Students often come to college thinking an education will save them from blue collar work. But working at the factory while continuing to teach, though very difficult, has granted me important new insights into how I teach, and how they learn. Let me share just the most significant.
1. Pain is a sign that you are learning.
Setting components on the assembly line looks easy until you do it. When the machine runs at a standard forty-five units per minute, rest assured, on your first day, you will fail to keep up. Even after months on the job, minor setbacks can knock me off the production line. You run the machine, but the machine can easily wind up running you.
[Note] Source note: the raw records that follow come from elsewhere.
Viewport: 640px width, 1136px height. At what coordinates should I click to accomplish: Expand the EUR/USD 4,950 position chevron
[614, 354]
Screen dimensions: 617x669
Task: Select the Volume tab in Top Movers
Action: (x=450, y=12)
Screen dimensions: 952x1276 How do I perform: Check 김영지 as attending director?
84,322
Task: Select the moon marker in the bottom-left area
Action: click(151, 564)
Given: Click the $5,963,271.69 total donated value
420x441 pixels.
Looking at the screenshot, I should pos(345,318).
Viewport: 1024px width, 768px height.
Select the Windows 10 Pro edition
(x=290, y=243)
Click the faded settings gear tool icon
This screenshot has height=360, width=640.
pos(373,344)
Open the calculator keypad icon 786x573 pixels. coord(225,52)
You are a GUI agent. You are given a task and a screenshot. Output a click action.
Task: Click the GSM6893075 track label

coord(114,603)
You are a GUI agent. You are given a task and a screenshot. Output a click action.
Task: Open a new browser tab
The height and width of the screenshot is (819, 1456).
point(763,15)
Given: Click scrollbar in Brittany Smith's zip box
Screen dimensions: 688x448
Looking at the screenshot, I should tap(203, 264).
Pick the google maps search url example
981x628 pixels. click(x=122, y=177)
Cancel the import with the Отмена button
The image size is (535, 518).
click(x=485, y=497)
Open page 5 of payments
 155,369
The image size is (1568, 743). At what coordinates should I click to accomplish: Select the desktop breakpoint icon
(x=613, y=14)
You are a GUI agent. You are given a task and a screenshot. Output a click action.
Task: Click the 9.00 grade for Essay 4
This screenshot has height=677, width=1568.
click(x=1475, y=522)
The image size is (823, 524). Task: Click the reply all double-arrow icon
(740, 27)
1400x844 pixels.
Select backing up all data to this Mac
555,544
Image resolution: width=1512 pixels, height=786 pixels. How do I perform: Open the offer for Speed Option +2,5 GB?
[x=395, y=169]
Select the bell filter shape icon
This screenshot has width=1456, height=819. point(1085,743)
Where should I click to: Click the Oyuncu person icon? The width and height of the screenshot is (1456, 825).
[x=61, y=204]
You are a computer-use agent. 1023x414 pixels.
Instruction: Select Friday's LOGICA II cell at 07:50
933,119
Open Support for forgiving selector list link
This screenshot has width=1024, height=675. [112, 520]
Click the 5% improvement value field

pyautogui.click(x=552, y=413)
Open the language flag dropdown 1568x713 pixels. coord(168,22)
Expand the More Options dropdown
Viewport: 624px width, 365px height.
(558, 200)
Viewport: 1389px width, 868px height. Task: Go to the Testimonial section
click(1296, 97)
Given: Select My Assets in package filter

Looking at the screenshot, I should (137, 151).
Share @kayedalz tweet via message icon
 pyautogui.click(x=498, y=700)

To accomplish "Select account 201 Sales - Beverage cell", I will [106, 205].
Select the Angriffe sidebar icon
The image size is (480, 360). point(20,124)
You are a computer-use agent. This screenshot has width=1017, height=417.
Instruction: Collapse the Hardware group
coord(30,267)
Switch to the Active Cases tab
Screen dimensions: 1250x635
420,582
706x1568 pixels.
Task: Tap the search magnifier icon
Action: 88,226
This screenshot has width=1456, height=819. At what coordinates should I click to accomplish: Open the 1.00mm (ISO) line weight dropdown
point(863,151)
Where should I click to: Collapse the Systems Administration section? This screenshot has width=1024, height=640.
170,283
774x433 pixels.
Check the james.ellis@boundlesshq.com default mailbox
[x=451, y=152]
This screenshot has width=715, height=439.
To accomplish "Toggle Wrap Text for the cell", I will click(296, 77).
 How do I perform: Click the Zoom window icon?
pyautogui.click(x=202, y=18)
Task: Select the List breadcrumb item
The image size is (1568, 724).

Yet watching a colleague with a year’s seniority, I noticed he didn’t even look at the components as he set them on the line. He just lifted them off the pallet, set them on the line, and boom, there it was. Trying to keep up with him proved physically painful. But I embraced the pain, and I’ve made significant strides in keeping up with the machine.
Students often avoid learning’s natural discomfort because they think, if it hurts, it’s harmful. But as Srinivasan Pillay says in Your Brain and Business, the process of growing new neurons, of your brain becoming more complex, feels painful at first. Diving into this pain is necessary to cultivate a more sophisticated mind.
2. Pay attention to the present; the past and future will pay attention to themselves.
At the standard running rate, I have only one and one-half seconds with each unit on the line, to evaluate it, decide whether it’s ready for the process, and fit it for the next station on the line. I can only do that if the unit before me occupies my whole attention. If I double-check prior units, or look ahead to the next unit, I can’t pay attention to the one in front of me, and I can’t do the best possible job. Work is downright Buddhist that way. We must remain mindful of the present, because the future and the past can crowd our consciousness detrimentally.
Students often become so entangled in what they think their finished product should look like that they never start. Others look backward, constantly correcting perceived error, and thus never finish because their attention is anchored backward. I do not mean that students should not plan, nor that they should avoid evaluation and revision, but when they let these steps crowd out the actual process, they bog down in ideals and never make inroads on the task before them.
3. Tension is desirable.
My job involves two work spaces. In one, the line runs rapidly and work keeps me moving. In the other, work runs stop-and-start, parts are often missing, and the pace lags. The first is harder, the second more restful, so you’d think I’d prefer the second. Yet without continuing tension, the second is often tedious, and eight hours passes with excruciating slowness.
Most students, and many teachers, think they prefer a leisurely, peaceable classroom. But I can tell the difference in output between my early students, when I ran a loose ship, and my recent students, whose feet I’ve held to the fire. Tension may seem unpleasant in the near term, but that extra little edge can often make the difference between real learning and sluggish tedium.
4. Rest often.
Some management theories contend that laborers should work with machine-like ferocity. Yet when machines run continuously for shift after shift, they break. When the metal gets strained, joints overheat, or the governing computer can’t manage the demands, the machines go ping and stop running. I’ve seen laborers do the psychological equivalent on the factory floor.
Many students push themselves to appalling lengths. In addition to full-time studies, my students often maintain jobs (some full time) and robust social schedule. Their workloads take a toll on students’ health, appearance, and job performance. Unfortunately, among those options, they most likely consider school of lowest importance.
Lack of rest, including but not limited to lack of sleep, causes musculoskeletal disorders, psychological distress, and endocrine imbalances. Henry Thompson, in The Stress Effect, catalogs the damages wrought by lack of rest, including weight problems, diminished judgment, and stunted prefrontal cortex. Whether you work or study, make rest a high priority.
5. Pee regularly.
Work, like learning, is difficult enough. Don’t compound that by facing the day with the frustration of a clenched sphincter.